7 – No caso acima, o pai devedor pode pedir a suspensão temporária dessa obrigação ou “abater” da dívida prevista na ação de execução de alimentos o valor relativo a despesas decorrentes do período em que o filho esteve hospedado temporariamente em sua residência?

Luiz Gustavo Penner –  A resposta é não. Quando a pensão alimentícia é arbitrada em um valor monetário fixo, não pode o alimentante, unilateralmente, abater desse montante, outras despesas decorrentes do período em que o filho esteve hospedado temporariamente em sua residência. Isto porque, novamente, qualquer alteração quanto a prestação alimentícia, deve ser requerida por meio de uma ação judicial (revisional de alimentos).

Dulce Keli Santos – Neste caso há que se pleitear a suspensão temporária judicialmente com a exposição de motivos. Autorizado judicialmente, não irá se “abater” da dívida vencida, mas apenas não haverá dívida vincenda. Há que se verificar o caso concreto, mas suspensão de obrigação alimentar temporária é muito difícil de ser concedida judicialmente apenas pelo fato do filho permanecer um curto período com o genitor (exemplo: férias).

8 – O executado na ação de alimentos pode reverter a decisão de obrigação da pensão alimentícia para a mãe no caso de o filho passar um período em sua residência? Isso precisa ser comprovado na Justiça? Ou seja, o filho precisa confirmar que reside com o pai para que o mesmo não seja mais obrigado a pagar a pensão devida?

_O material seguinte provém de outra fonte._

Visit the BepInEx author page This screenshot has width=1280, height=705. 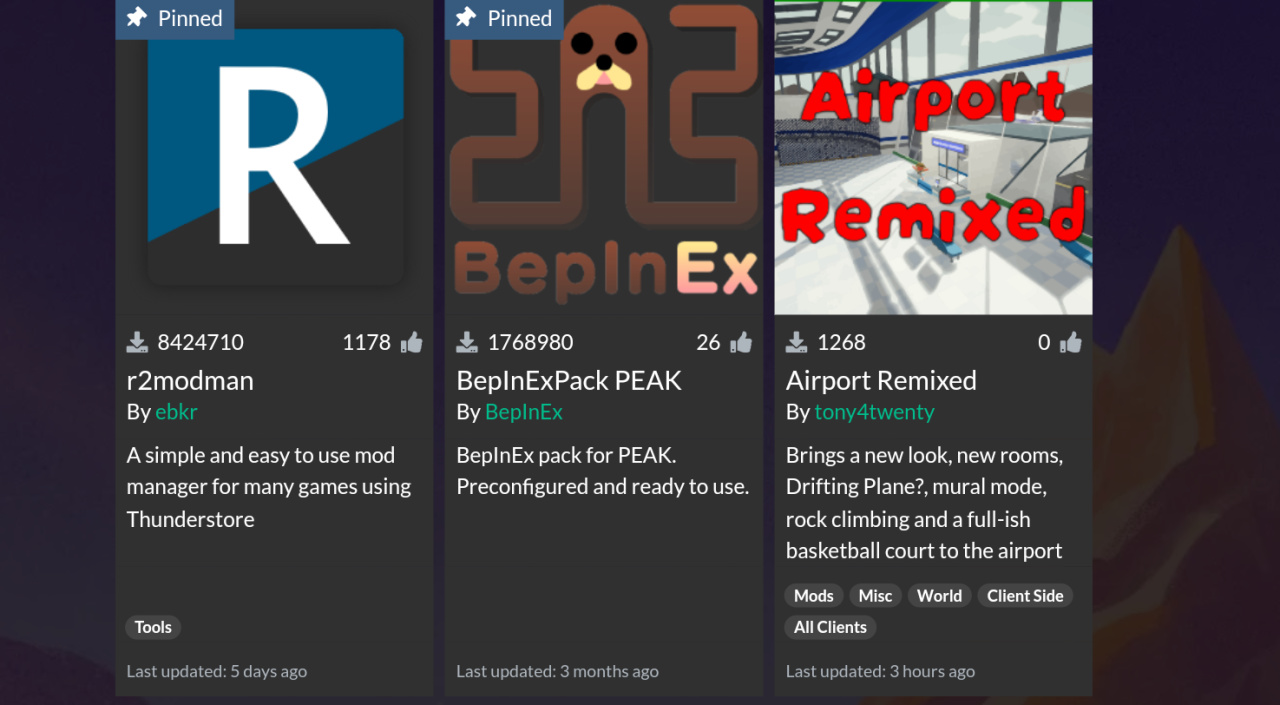(x=524, y=411)
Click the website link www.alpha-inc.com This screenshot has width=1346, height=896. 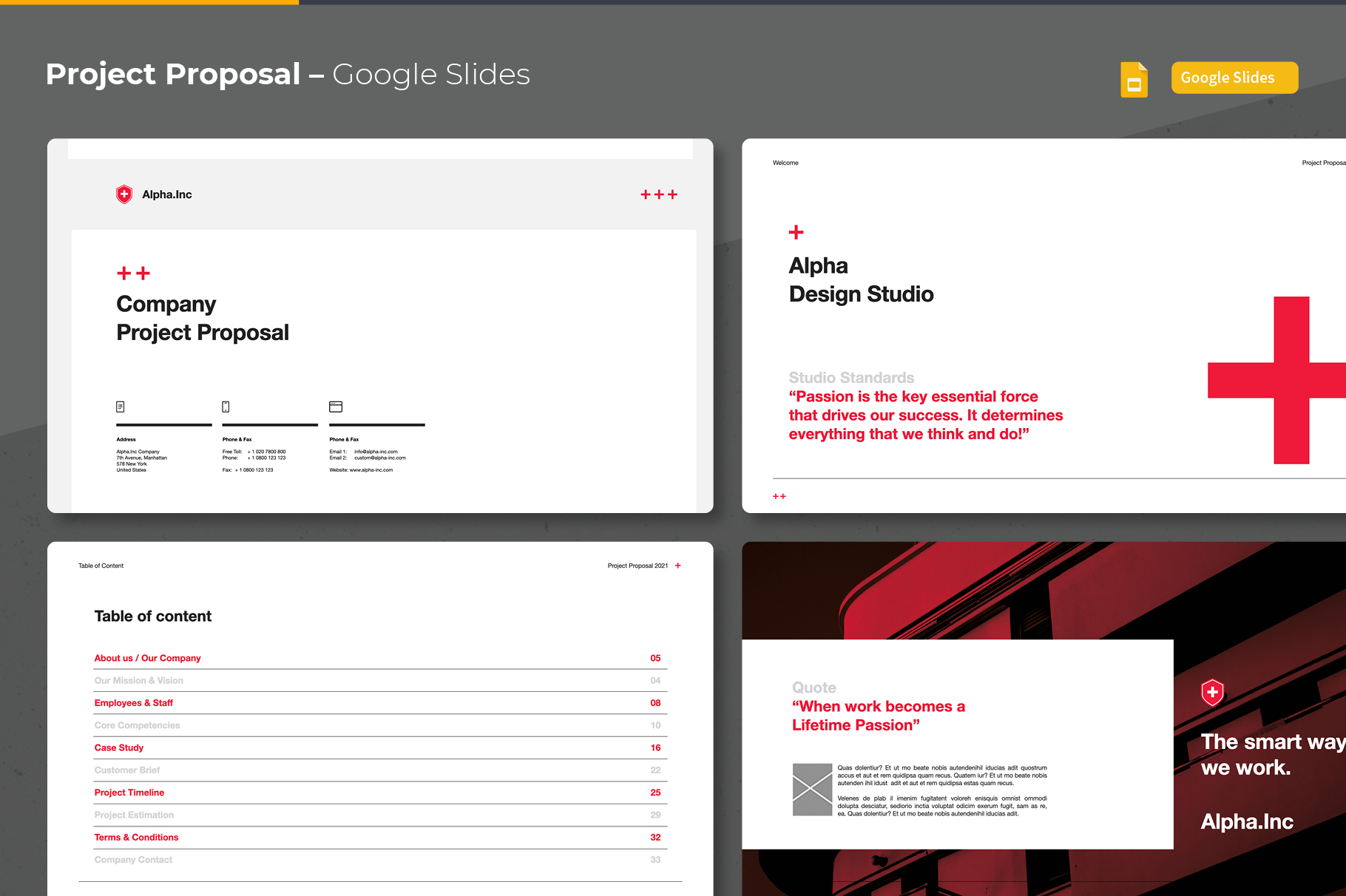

Luiz Gustavo – Todo aspecto inerente a revisão da prestação dos alimentos deve ser requerido e, consequentemente, comprovado na justiça por meio de ação judicial própria. Assim, caso o filho realmente passe a morar com o outro genitor (alimentante), tal fato poderá fundamentar o pedido de revisão ou exoneração de alimentos.

Dulce Keli Santos – Há que se analisar o caso concreto com maior precisão, mas a regra é o cumprimento da decisão judicial (título executivo judicial).